“She's pretty.” came the voice that
stirred Tony from his sleep.
“Wha..?” he replied groggily.
“She's pretty.”
“Who?”
“The girl you were dancing with the
other day.” explained Alison.
“I did what?” remarked a bemused
Tony. “I don't dance!”
“Well either you are dancing or you
appear to be having some kind of seizure.” Alison smirked, showing
Tony the picture.
“Jesus. I was dancing. I don't
remember doing that.”
“With quite some energy it seems!”
Alison joked. “She is pretty though, isn't that the lady who was on
your show the other day?”
“Yeah. I bumped into her and her
friend Sam while I was out.” explained Tony. “We had a few
drinks, and apparently I also danced.”
“Well, don't go dancing with too many
pretty girls please. I want you for myself thank you!” Alison half
joked.
“Hahaha.” Tony chuckled nervously.
“Of course not.”
Alison gave him a kiss, and Tony sat
down to read the page of the newspaper that showed him and Abbie
dancing.
'Is TV Host Dating Hairdressing
Star?'
Tony raised his eyebrows and bit his
lip. These papers know how to turn anything into a half story. A
quick dance becomes a date, a coffee becomes a relationship, a
shopping trip becomes marriage.
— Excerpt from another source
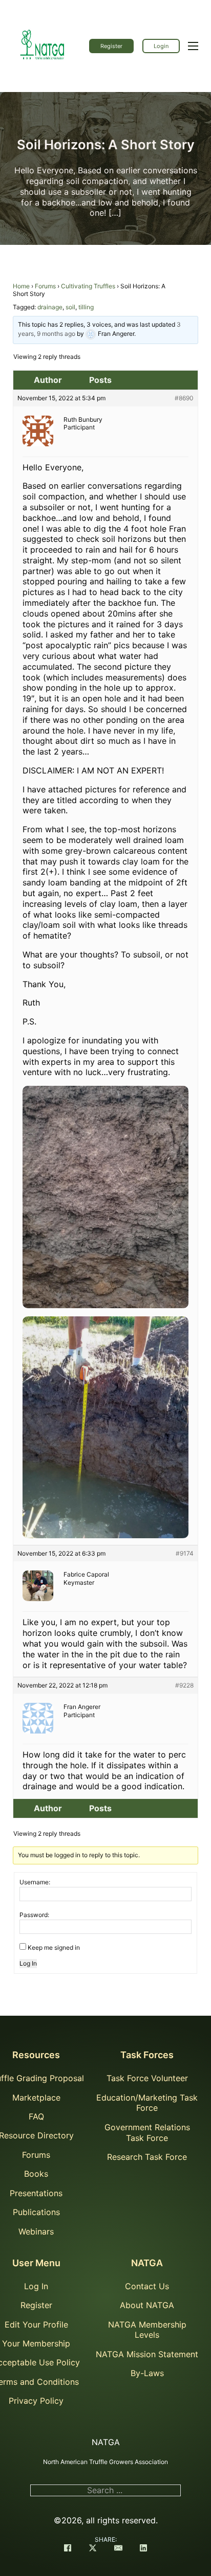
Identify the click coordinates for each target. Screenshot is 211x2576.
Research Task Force (147, 2157)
Apparently getting past middle age
was no longer a guarantee that the cameras would point in a different
direction.
It wasn't the first time that the
newspapers has printed false accusations against him.
Back in 1985, three years after he and
Judith has moved into their cottage home in Yorkshire, a particularly
distasteful article had appeared which linked Tony to the pop star
Beverley Griffiths. Despite him having only met her once, briefly
while on a night out with Judith, they saw it fit to paint him as a
cheat. Perhaps if they had even considered the feelings of those
involved he might still be with his first true love. Instead of
realising that they had chatted for five minutes while Judith had
gone to the ladies room, they presumed he was, by virtue of talking
to a member of the opposite sex, some kind of love rat.
Their complete disregard for the truth
led to a string of photos and articles that speculated about affairs
whenever Tony was seen with another woman for more than two minutes.
Eventually Judith was unable to take the strain of being seen to be
humiliated every fortnight in a national paper.
Tony was devastated. He had never so
much as contemplated cheating. While he was friends with some of the
ladies in question, he was friends and nothing more.
Tony thought about suing the papers,
but under legal advice decided not to. Essentially, the lawyer was
really interested until finding out which paper had printed the
story, at which point even the prospect of a big money national case
was not enough to sway him.
Essentially, the newspaper had been
entitled to secretly take pictures of him, make up rumours and lies,
repeat those lies and create new ones, break up his marriage.
From that day forward Tony had never
spoken to the newspaper in question ever again. He never said
anything against them publicly for fear they would try the trick
again, but he privately was looking forward to having a Sword of
Damocles moment sometime in the future.